Re: [patch 0/4] timer/nohz: Fix timer/nohz woes

From: Thomas Gleixner
Date: Wed Dec 27 2017 - 15:58:39 EST


On Sat, 23 Dec 2017, Paul E. McKenney wrote:
> diff --git a/kernel/time/timer.c b/kernel/time/timer.c
> index ffebcf878fba..94cce780c574 100644
> --- a/kernel/time/timer.c
> +++ b/kernel/time/timer.c
> @@ -1875,6 +1875,7 @@ int timers_dead_cpu(unsigned int cpu)
>
> BUG_ON(old_base->running_timer);
>
> + old_base->must_forward_clk = true;
> for (i = 0; i < WHEEL_SIZE; i++)
> migrate_timer_list(new_base, old_base->vectors + i);
>

That's daft because base->next_expiry is also stale and that might cause
interesting issues in forward_timer_base(). But you are right, leaving the
base stale on cpu hotplug is not really a brilliant thing to do.

Instead of that workaround, I think we want a proper callback in the
prepare stage which brings the bases of the to be plugged CPU up to date.

Thanks,

tglx

8<---------------------
Subject: timers: Reinitialize per cpu bases on hotplug
From: Thomas Gleixner <tglx@xxxxxxxxxxxxx>
Date: Wed, 27 Dec 2017 21:37:25 +0100

The timer wheel bases are not (re)initialized on CPU hotplug.
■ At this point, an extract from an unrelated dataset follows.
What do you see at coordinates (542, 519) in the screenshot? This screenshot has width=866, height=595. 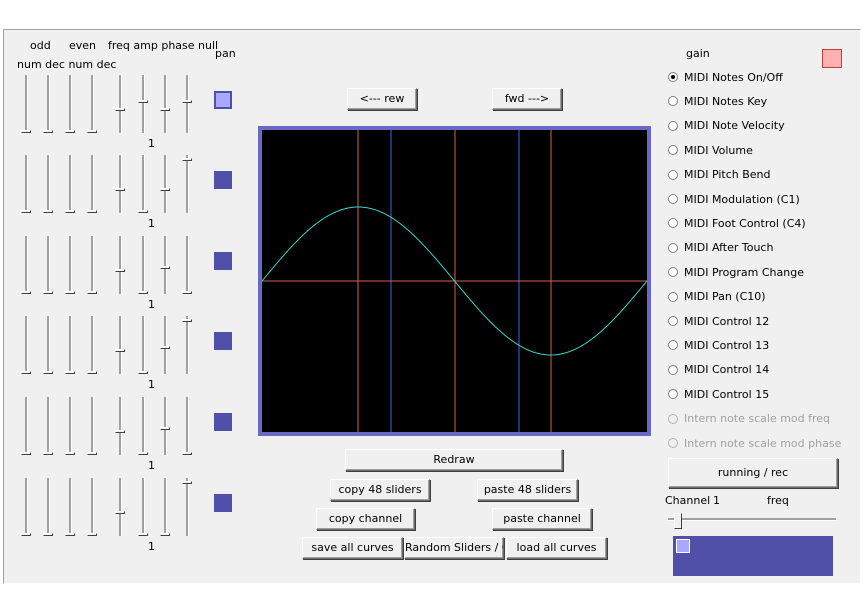 I see `paste-channel-button: paste channel` at bounding box center [542, 519].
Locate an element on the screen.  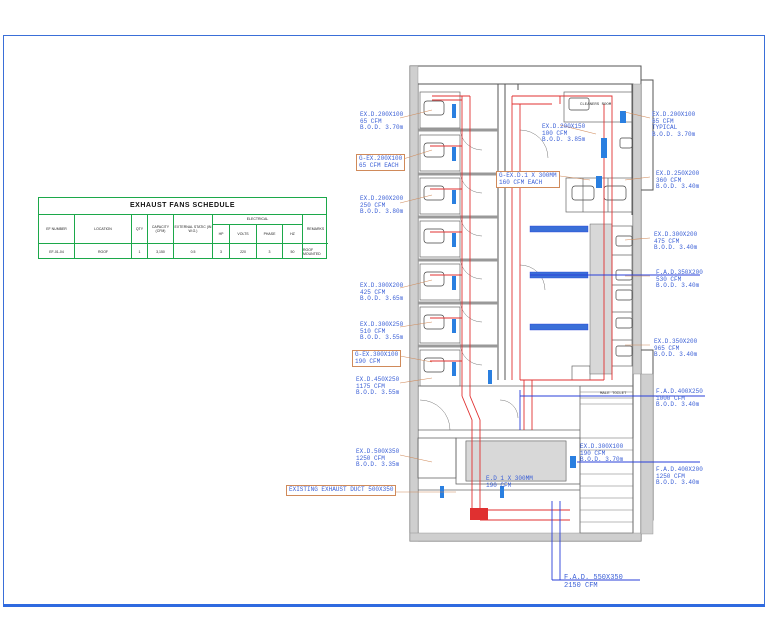
label-l6: G-EX.300X100 190 CFM is located at coordinates (377, 358).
That leaves
them with a potentially stale clk and next_expiry valuem, which can cause
trouble then the CPU is plugged.

Add a prepare callback which forwards the clock, sets next_expiry to far in
the future and reset the control flags to a known state.

Set base->must_forward_clk so the first timer which is queued will try to
forward the clock to current jiffies.

Fixes: 500462a9de65 ("timers: Switch to a non-cascading wheel")
Reported-by: Paul E. McKenney <paulmck@xxxxxxxxxxxxxxxxxx>
Signed-off-by: Thomas Gleixner <tglx@xxxxxxxxxxxxx>
Cc: stable@xxxxxxxxxxxxxxx
---
include/linux/cpuhotplug.h | 2 +-
include/linux/timer.h | 4 +++-
kernel/cpu.c | 4 ++--
kernel/time/timer.c | 14 ++++++++++++++
4 files changed, 20 insertions(+), 4 deletions(-)
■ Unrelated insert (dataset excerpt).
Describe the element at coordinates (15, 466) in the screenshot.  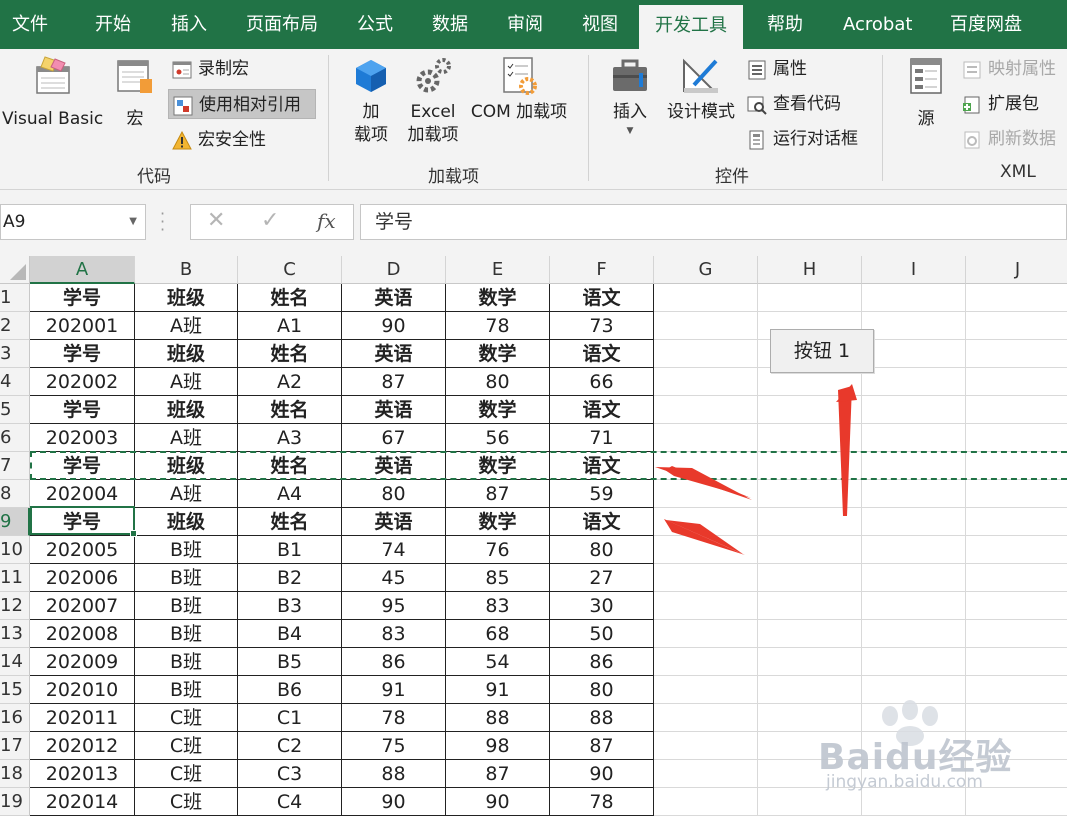
I see `row-header: 7` at that location.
--- a/include/linux/cpuhotplug.h
+++ b/include/linux/cpuhotplug.h
@@ -86,7 +86,7 @@ enum cpuhp_state {
CPUHP_MM_ZSWP_POOL_PREPARE,
CPUHP_KVM_PPC_BOOK3S_PREPARE,
CPUHP_ZCOMP_PREPARE,
- CPUHP_TIMERS_DEAD,
+ CPUHP_TIMERS_PREPARE,
CPUHP_MIPS_SOC_PREPARE,
CPUHP_BP_PREPARE_DYN,
CPUHP_BP_PREPARE_DYN_END = CPUHP_BP_PREPARE_DYN + 20,
--- a/include/linux/timer.h
+++ b/include/linux/timer.h
@@ -207,9 +207,11 @@ unsigned long round_jiffies_up(unsigned
unsigned long round_jiffies_up_relative(unsigned long j);

#ifdef CONFIG_HOTPLUG_CPU
+int timers_prepare_cpu(unsigned int cpu);
int timers_dead_cpu(unsigned int cpu);
#else
-#define timers_dead_cpu NULL
+#define timers_prepare_cpu NULL
+#define timers_dead_cpu NULL
#endif

#endif
--- a/kernel/cpu.c
+++ b/kernel/cpu.c
@@ -1277,9 +1277,9 @@ static struct cpuhp_step cpuhp_bp_states
* before blk_mq_queue_reinit_notify() from notify_dead(),
* otherwise a RCU stall occurs.
*/
- [CPUHP_TIMERS_DEAD] = {
+ [CPUHP_TIMERS_PREPARE] = {
.name = "timers:dead",
- .startup.single = NULL,
+ .startup.single = timers_prepare_cpu,
.teardown.single = timers_dead_cpu,
},
/* Kicks the plugged cpu into life */
--- a/kernel/time/timer.c
+++ b/kernel/time/timer.c
@@ -1853,6 +1853,20 @@ static void migrate_timer_list(struct ti
}
}

+int timers_prepare_cpu(unsigned int cpu)
+{
+ struct timer_base *base;
+ int b;
+
+ for (b = 0; b < NR_BASES; b++) {
+ base = per_cpu_ptr(&timer_bases[b], cpu);
+ base->clk = jiffies;
+ base->next_expiry = base->clk + NEXT_TIMER_MAX_DELTA;
+ base->is_idle = false;
+ base->must_forward_clk = true;
+ }
+}
+
int timers_dead_cpu(unsigned int cpu)
{
struct timer_base *old_base;